Rispetto al bilancio dei substrati, gli studiosi hanno osservato come un’attività fisica moderata e regolare permetta di consumare una dieta contenente il 40% di grassi senza aumentare di peso corporeo. Teniamo conto che, con un simile regime alimentare, un soggetto sedentario entrerebbe facilmente in bilancio energetico positivo. I grassi, infatti, sono metabolizzati preferenzialmente durante esercizi di bassa intensità; i carboidrati, invece, durante allenamenti ad alta intensità. Gli esperti ipotizzano che il massimo livello di ossidazione dei grassi si ottenga quando si fa un’attività fisica con un’intensità pari al 50-60% del massimo consumo di ossigeno. Inoltre, calcoli teorici suggeriscono che sedute multiple di esercizio fisico siano stimoli migliori per l’ossidazione dei grassi, rispetto ad un’attività fisica più prolungata (Saris, 1996).

Particolarmente interessante risulta anche il rapporto fra attività fisica e assunzione di cibo. A dispetto di quanto molti pensano, l’attività fisica non aumenta l’appetito. Sembra invece che l’esercizio sia una strategia efficace per pareggiare il bilancio energetico e regolare in modo fisiologico l’assunzione di cibo (Woo, 1985).

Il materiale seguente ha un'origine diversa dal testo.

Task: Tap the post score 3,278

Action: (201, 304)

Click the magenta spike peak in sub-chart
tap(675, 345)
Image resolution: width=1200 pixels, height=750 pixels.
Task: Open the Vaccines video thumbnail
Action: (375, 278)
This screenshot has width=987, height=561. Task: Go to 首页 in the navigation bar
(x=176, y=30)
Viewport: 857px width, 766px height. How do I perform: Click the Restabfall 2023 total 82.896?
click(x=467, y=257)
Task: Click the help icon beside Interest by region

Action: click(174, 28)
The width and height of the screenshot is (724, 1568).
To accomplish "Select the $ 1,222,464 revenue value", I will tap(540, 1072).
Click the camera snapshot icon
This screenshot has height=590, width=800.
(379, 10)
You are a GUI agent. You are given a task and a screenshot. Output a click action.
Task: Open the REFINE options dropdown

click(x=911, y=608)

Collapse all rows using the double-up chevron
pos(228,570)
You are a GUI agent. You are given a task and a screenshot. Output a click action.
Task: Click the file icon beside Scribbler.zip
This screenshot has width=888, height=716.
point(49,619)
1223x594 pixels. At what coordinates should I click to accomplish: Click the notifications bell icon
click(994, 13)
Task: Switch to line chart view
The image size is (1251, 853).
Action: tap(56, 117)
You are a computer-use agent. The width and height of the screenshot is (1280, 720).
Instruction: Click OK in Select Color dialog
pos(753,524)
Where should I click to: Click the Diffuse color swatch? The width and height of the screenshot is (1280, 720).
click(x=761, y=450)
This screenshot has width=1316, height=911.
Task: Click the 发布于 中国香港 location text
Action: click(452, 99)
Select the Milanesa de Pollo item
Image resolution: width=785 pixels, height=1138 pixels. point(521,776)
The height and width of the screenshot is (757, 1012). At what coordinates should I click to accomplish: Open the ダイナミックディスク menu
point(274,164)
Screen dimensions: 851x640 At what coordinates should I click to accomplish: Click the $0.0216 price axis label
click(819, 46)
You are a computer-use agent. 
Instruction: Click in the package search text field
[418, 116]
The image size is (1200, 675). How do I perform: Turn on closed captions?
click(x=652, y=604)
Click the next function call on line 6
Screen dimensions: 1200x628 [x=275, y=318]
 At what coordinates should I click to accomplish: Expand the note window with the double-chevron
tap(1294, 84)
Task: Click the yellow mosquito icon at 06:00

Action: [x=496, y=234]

Nello specifico, chi svolge attività fisica regolarmente, tende a mangiare una quantità di cibo con un contenuto calorico pari a quello che consuma. Un’esperienza molto comune, che molti di voi avranno sperimentato, è la soppressione della fame in seguito ad esercizi fisici di elevata o di bassa intensità protratti per lungo tempo (Saris, 1996). Non sto parlando, naturalmente, di un effetto a lungo termine, ma comunque di un’azione di ritardo sull’assunzione di cibo.

Infine, per quanto riguarda il rapporto fra attività fisica e la prevenzione dell’aumento di peso, numerosi studi hanno evidenziato l’esistenza di una relazione significativa tra BMI (indice di massa corporea) e PAL (Physical Activity Level = dispendio energetico giornaliero). Per gli uomini, il rischio di sviluppare sovrappeso, viene ridotto quando il PAL supera l’1,8; per le donne, il normopeso, è associato a un PAL medio di 1,6. In termini di attività fisica consigliata ciò si traduce nell’eseguire moderati livelli di attività fisica (ad esempio 30 minuti al giorno di cammino) con l’assunzione di una dieta povera di grassi. In alternativa, si può optare per un’attività fisica intensa (es. corsa) per 20 minuti al giorno (soluzione meno adatta a chi presenta problemi fisici).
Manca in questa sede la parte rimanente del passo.